Tak ada satu kata pun yang di-dawuh-kan mengujar kebencian. Kesejukan lah yang aku rasakan saat itu. Kami semua seolah tersihir dengan nasihat dan petuah-petuahnya. Jam di dinding menunjukkan pukul 18.00 WIB. Mbak Ienas Tsuroiya lantas menatap ke arahku.

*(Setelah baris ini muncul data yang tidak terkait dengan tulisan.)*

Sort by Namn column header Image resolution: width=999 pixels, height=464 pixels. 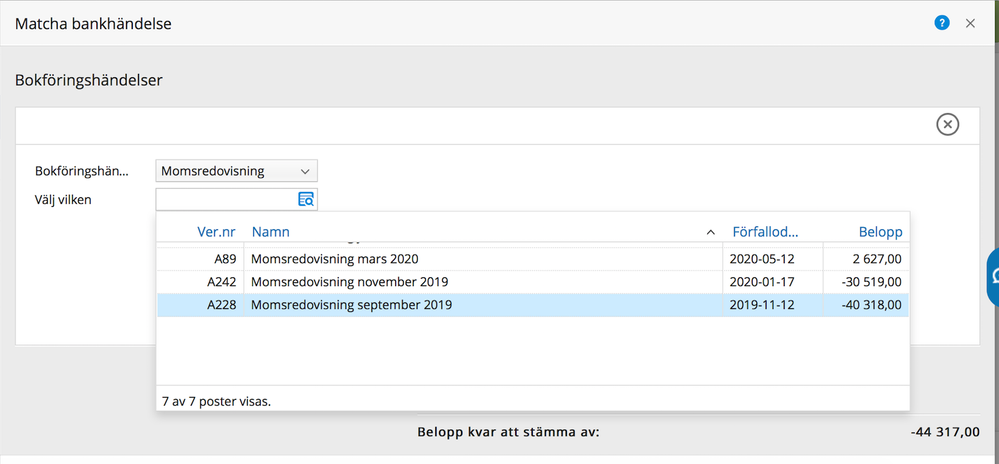[270, 232]
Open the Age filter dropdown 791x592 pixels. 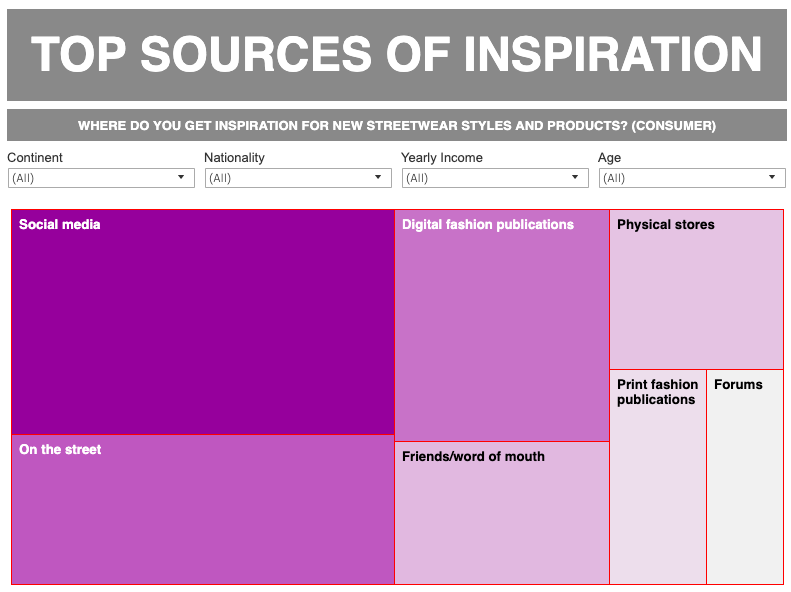point(691,178)
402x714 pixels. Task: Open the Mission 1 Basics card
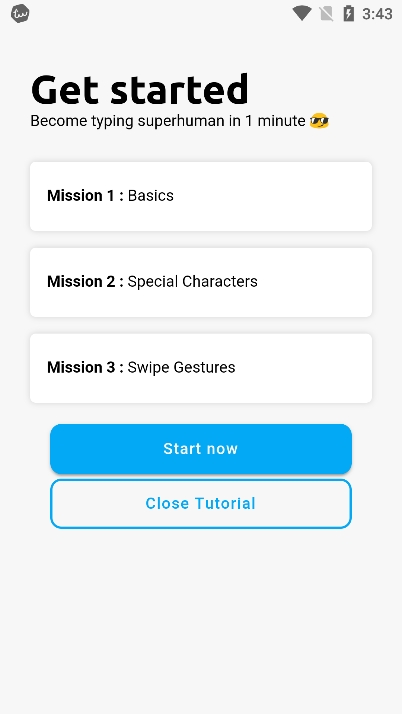coord(201,196)
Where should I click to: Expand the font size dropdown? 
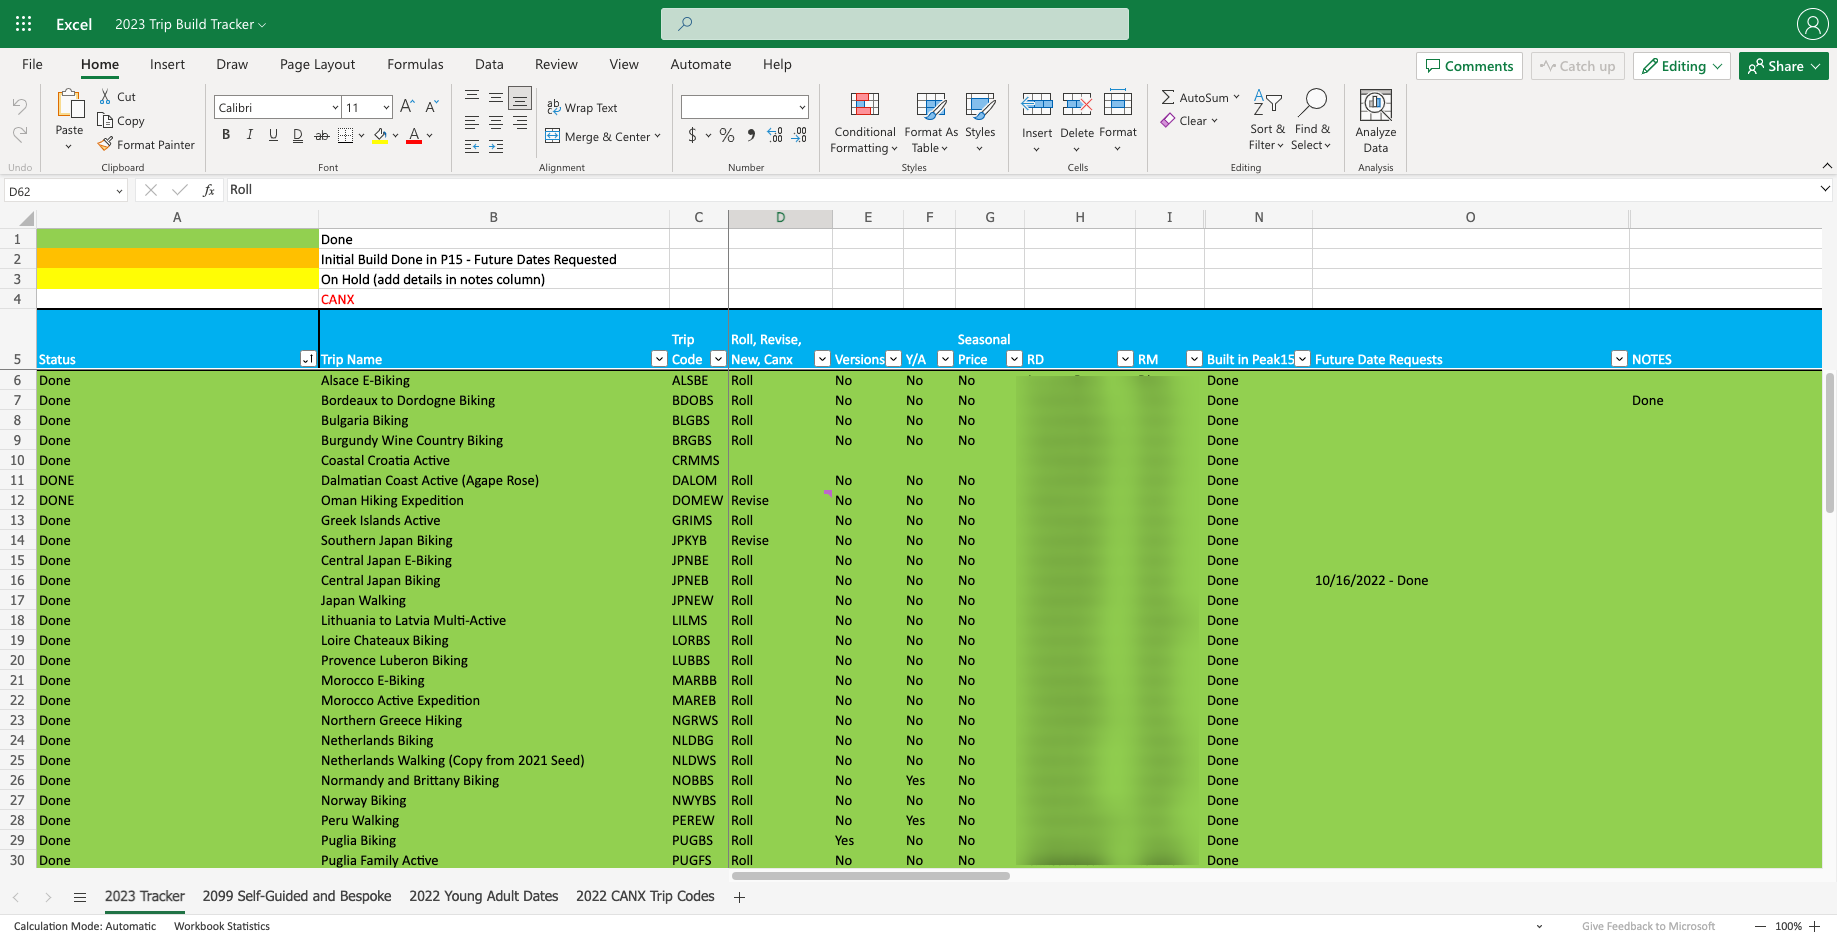pyautogui.click(x=386, y=108)
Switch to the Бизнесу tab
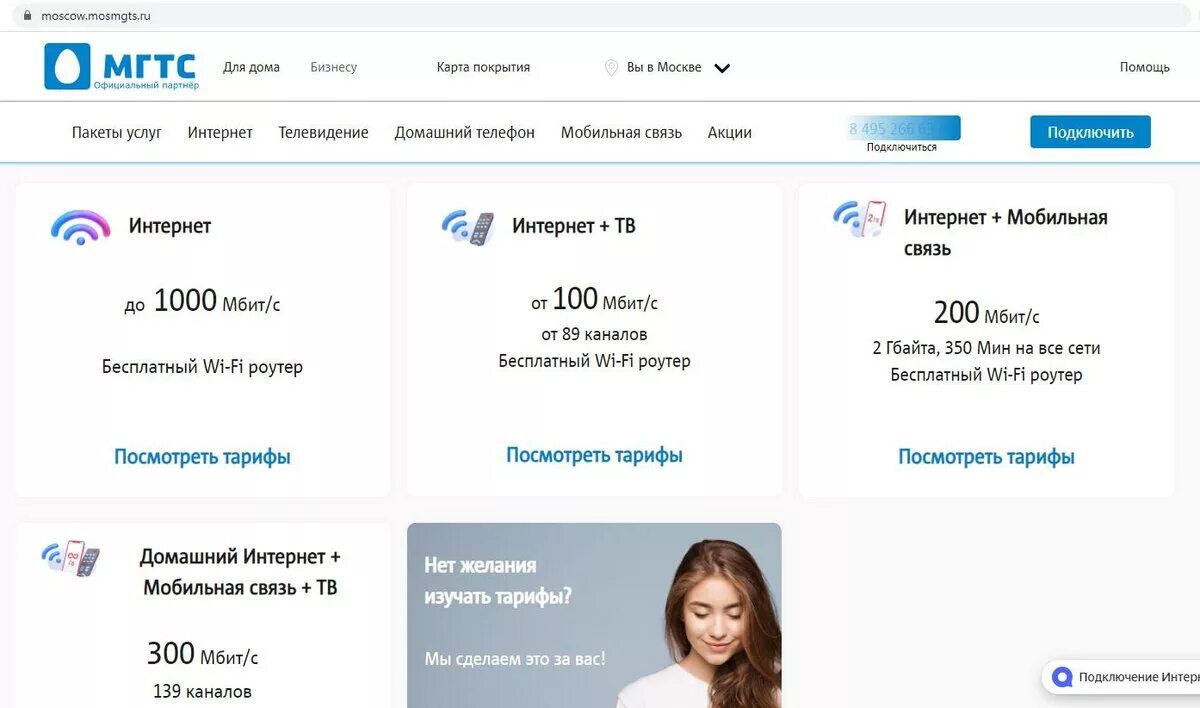The image size is (1200, 708). [331, 66]
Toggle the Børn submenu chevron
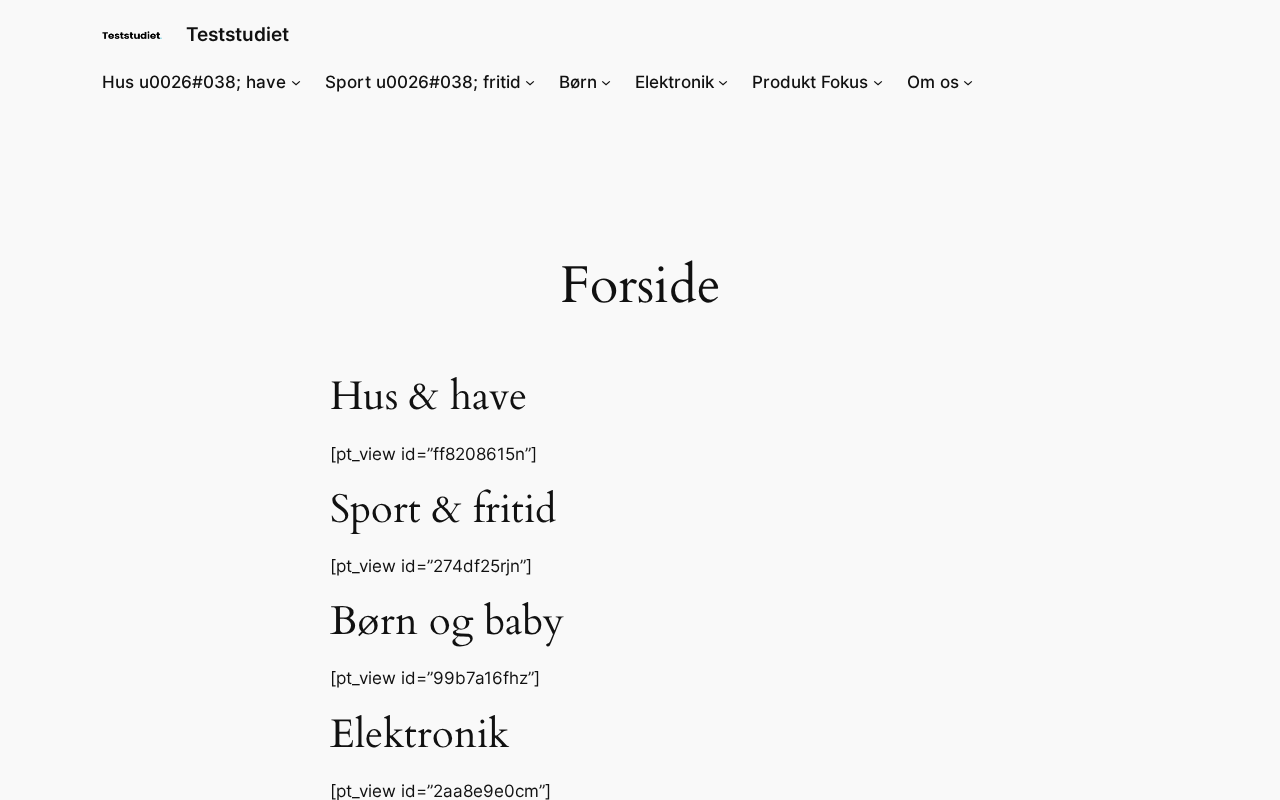The width and height of the screenshot is (1280, 800). click(606, 83)
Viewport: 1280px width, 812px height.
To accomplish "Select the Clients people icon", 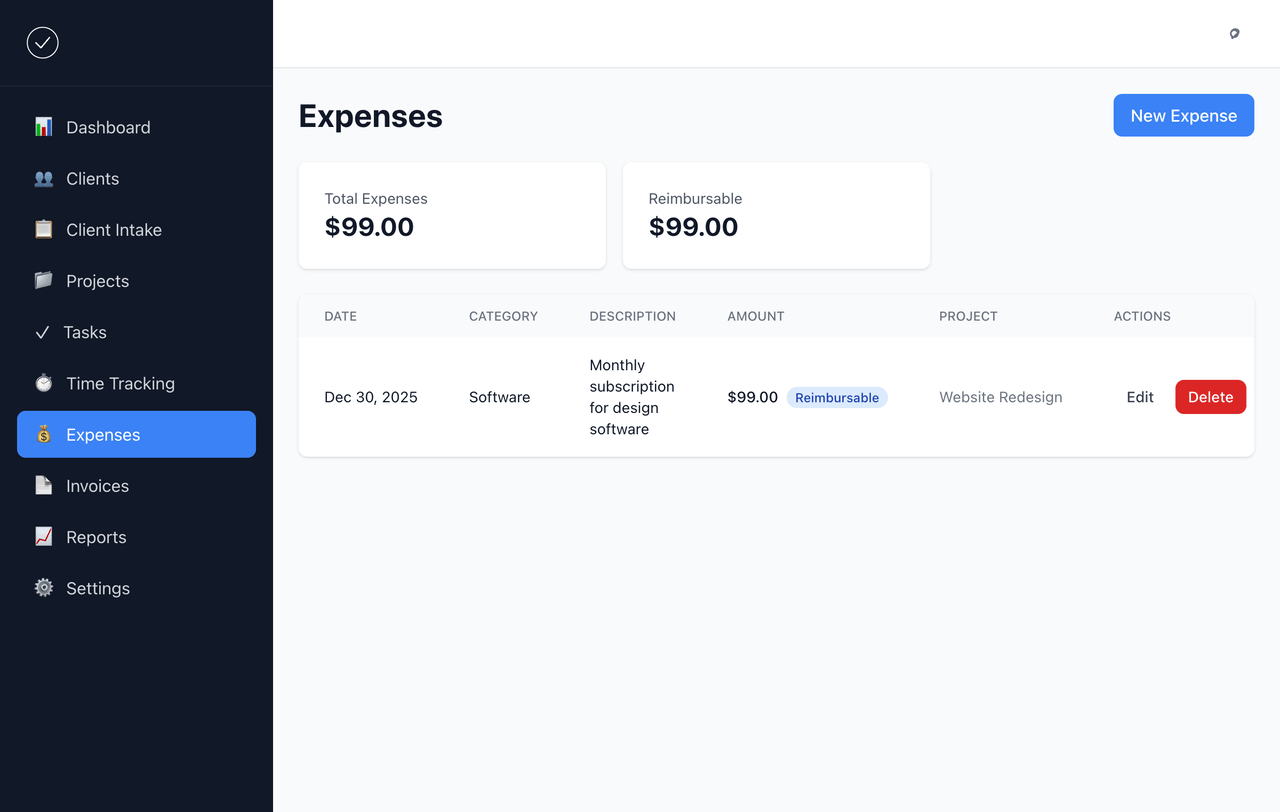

"Sudah Maghrib belum Om..?"

"Sudah Mbak..!"

Lantas, kami semua bangkit. Mbak Kautsar Mustofa Uzmut, isteriku Raabiatul Bisyriyah, Kang Muhammad Ali Almustofa mengambil beberapa sajadah, dan lalu menggelarnya. Abah Ahmad Mustofa Bisri meminta Habib Quraish Shihab menjadi imam. Tapi beliau menolak dengan beberapa alasan. Akhirnya, dengan 'terpaksa' Abah yang mengimami.

Aku tak ikut berjamaah maghrib. Aku meminta Mas Choirul Umam (yang biasa 'ndherekke' Abah ke luar kota) menemaniku di depan rumah di bawah pohon kelapa. Tampak pula sandal dan sepatu yang sudah ditata rapi oleh Kang Santri.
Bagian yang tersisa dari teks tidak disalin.